What's in store for the Electoral College's Class of 2004?
In the days between the November 2000 election and the U.S. Supreme Court decision that awarded the presidency to George W. Bush, Loyce McCarter, a member of Texas' Electoral College, received about 13,000 e-mails regarding her electoral vote. A third of the correspondences told her to remain faithful to the Republican Party, for which she is the Wilson County Chairman and state secretary, and another third begged her to switch over and cast her ballot for Gore.
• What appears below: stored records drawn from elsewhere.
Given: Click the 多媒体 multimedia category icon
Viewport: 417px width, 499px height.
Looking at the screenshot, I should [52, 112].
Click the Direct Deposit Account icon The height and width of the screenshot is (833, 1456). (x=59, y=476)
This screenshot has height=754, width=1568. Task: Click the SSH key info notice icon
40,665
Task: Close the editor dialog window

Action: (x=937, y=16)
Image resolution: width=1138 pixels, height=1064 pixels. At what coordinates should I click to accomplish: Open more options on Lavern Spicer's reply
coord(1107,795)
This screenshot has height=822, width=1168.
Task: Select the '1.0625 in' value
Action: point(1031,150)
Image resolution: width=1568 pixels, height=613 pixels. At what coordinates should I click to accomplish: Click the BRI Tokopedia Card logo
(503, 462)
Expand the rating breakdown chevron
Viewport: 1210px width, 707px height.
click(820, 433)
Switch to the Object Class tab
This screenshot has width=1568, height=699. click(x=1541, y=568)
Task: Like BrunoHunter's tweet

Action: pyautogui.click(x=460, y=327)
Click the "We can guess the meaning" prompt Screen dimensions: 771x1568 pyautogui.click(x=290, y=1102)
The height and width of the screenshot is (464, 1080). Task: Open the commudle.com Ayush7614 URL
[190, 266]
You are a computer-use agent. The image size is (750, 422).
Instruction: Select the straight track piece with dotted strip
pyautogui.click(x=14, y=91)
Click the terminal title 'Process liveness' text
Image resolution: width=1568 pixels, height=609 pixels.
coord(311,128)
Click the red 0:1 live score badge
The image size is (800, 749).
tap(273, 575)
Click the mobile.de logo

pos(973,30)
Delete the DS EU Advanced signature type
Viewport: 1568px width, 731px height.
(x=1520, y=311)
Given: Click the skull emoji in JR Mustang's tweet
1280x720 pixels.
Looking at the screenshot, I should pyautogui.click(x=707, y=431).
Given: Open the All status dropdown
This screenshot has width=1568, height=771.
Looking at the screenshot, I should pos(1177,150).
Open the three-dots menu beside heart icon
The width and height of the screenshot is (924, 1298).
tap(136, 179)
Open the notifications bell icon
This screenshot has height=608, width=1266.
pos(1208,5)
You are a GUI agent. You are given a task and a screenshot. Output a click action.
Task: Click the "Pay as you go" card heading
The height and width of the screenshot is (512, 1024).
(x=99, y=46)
The remaining 4,000 or so were angry diatribes or lengthy treatises on democracy or the Electoral College.
"One person wrote, 'I'm sure you'll be rich if you change your vote,'" says McCarter, an Electoral College member this year and author of the book, Electoral College Graduate Class of 2000. "Another said that if I changed my vote it would be a profile in courage."
With the 2000 election still fresh in voters' minds, the 2004 race is reviving the debate of the utility and purpose of Electoral College, a 200-year-old vestige that some consider the appendix of the political system.
Political observers are punching their Electoral College calculators, extrapolating various scenarios in which the college would tie, sending the vote to the House of Representatives, whose state delegations would have to decide how to vote, and so on, ad nauseum, until perhaps sometime in mid-2006 we would have a new president.
Few would be discussing the college except that in 2000, George W. Bush lost the overall popular vote by 540,000. But he won the popular vote in enough populous states, which carry a larger number of Electoral College votes, to claim a 277-261 victory over Democrat Al Gore in the Electoral College, which always trumps the popular vote. A candidate needs 270 votes to win.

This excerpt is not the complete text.